Data records -
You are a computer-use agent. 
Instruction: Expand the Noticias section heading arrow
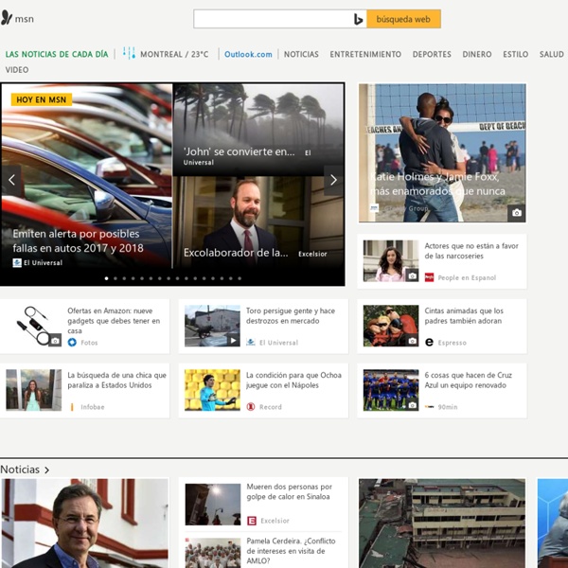tap(46, 470)
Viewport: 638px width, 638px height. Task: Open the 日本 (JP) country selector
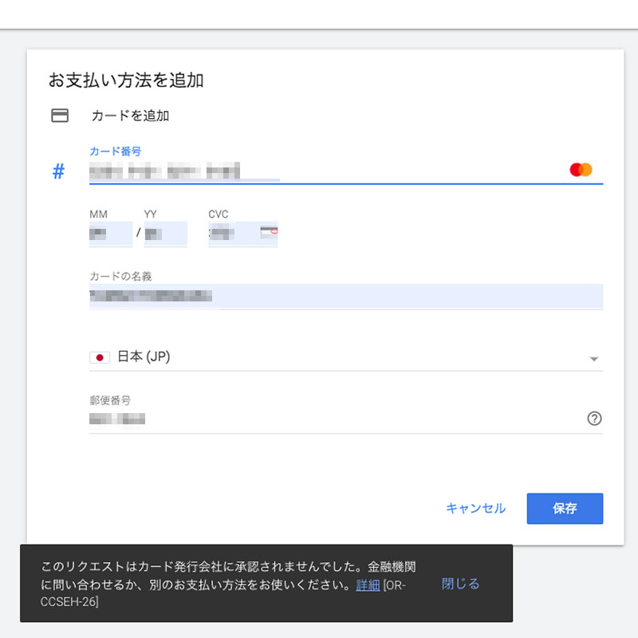(343, 358)
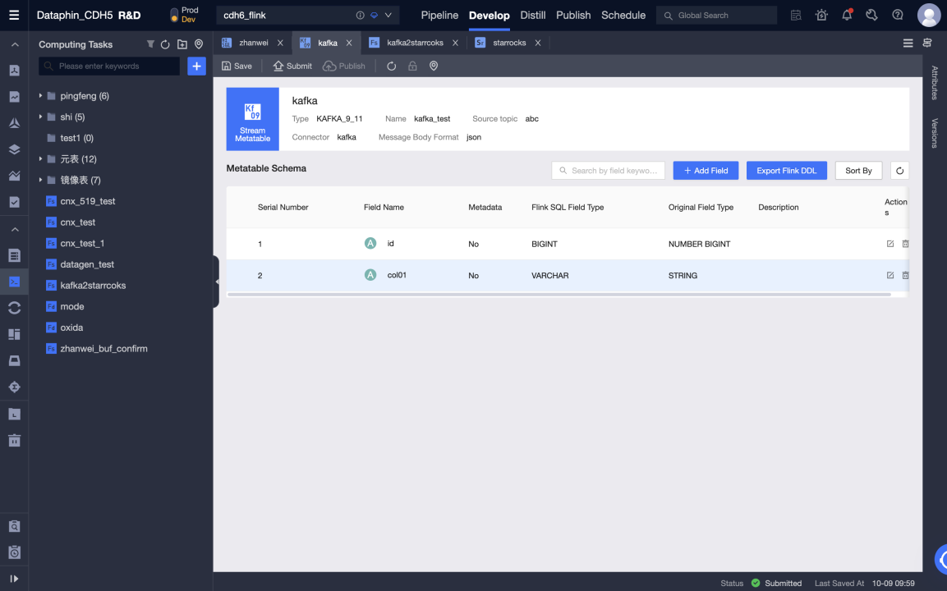
Task: Click the lock icon in the editor toolbar
Action: (x=413, y=66)
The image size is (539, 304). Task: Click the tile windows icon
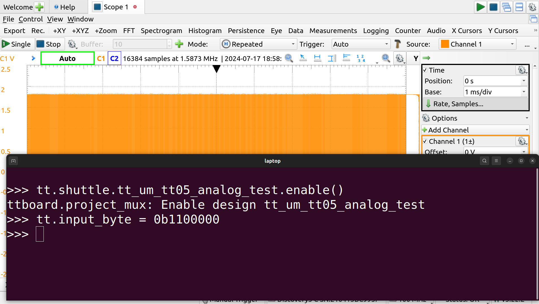(519, 7)
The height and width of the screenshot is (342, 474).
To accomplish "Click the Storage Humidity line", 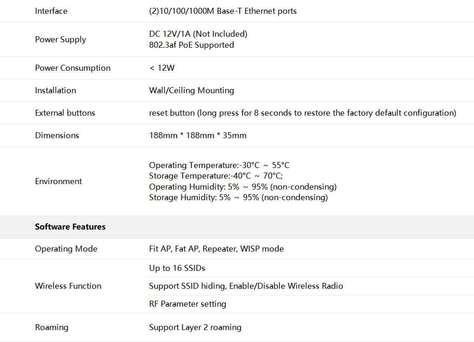I will coord(238,197).
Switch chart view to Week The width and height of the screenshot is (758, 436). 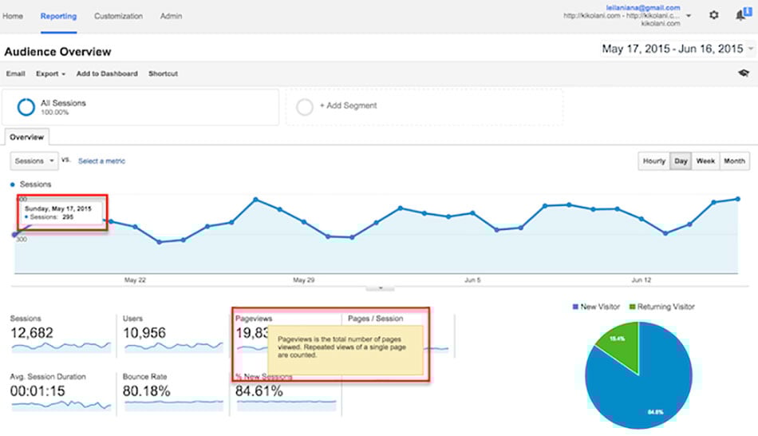coord(705,161)
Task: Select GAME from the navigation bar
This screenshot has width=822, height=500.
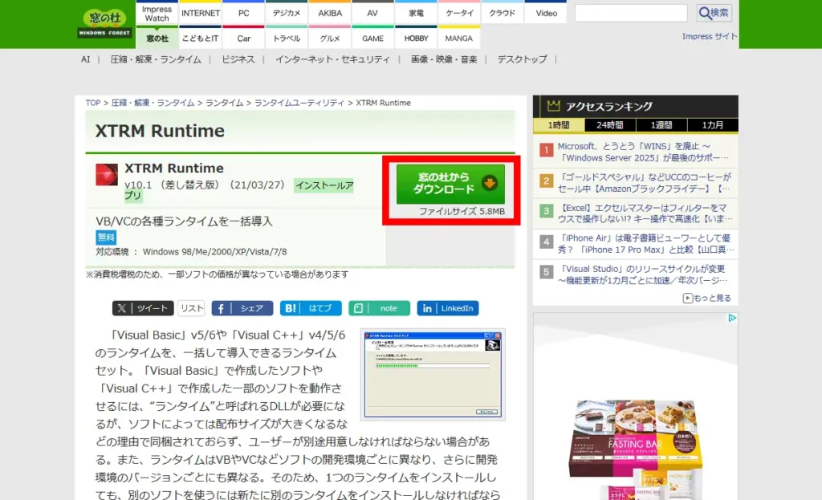Action: [372, 38]
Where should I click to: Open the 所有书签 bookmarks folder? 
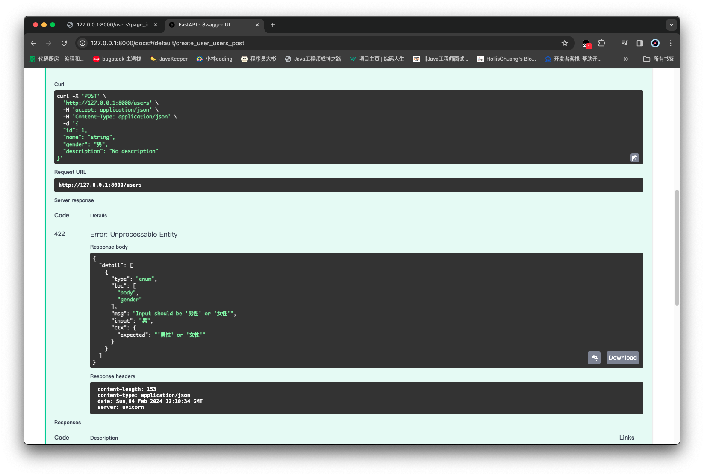tap(659, 59)
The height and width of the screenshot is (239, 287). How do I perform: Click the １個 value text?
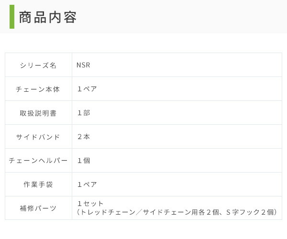pos(83,161)
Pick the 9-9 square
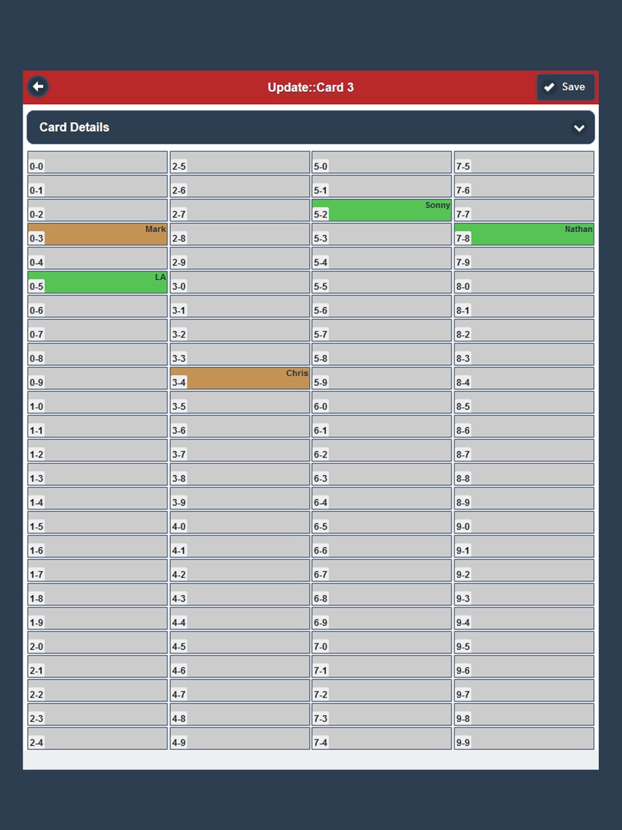 pos(524,739)
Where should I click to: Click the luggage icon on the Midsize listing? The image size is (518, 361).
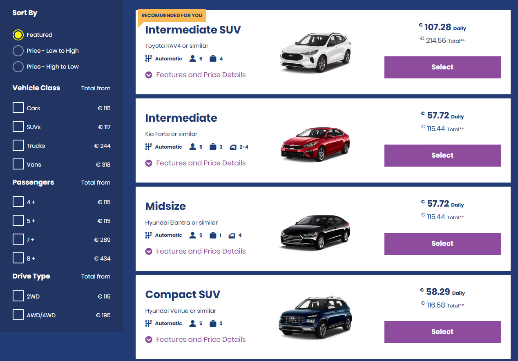pyautogui.click(x=213, y=235)

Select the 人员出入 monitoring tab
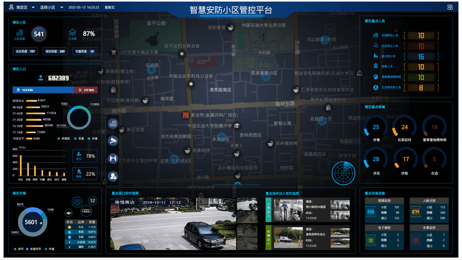268,210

Try it - Give back exactly the lines from the one containing "The height and width of the screenshot is (239, 287)." through the last line above, both included, and none of the pictures.

Written response -
The height and width of the screenshot is (239, 287). How do I perform: Click the １個 value text?
pos(83,161)
Pick the 9-9 square
 pos(524,739)
Where should I click to: Click the luggage icon on the Midsize listing? The image size is (518, 361).
pyautogui.click(x=213, y=235)

Select the 人员出入 monitoring tab
268,210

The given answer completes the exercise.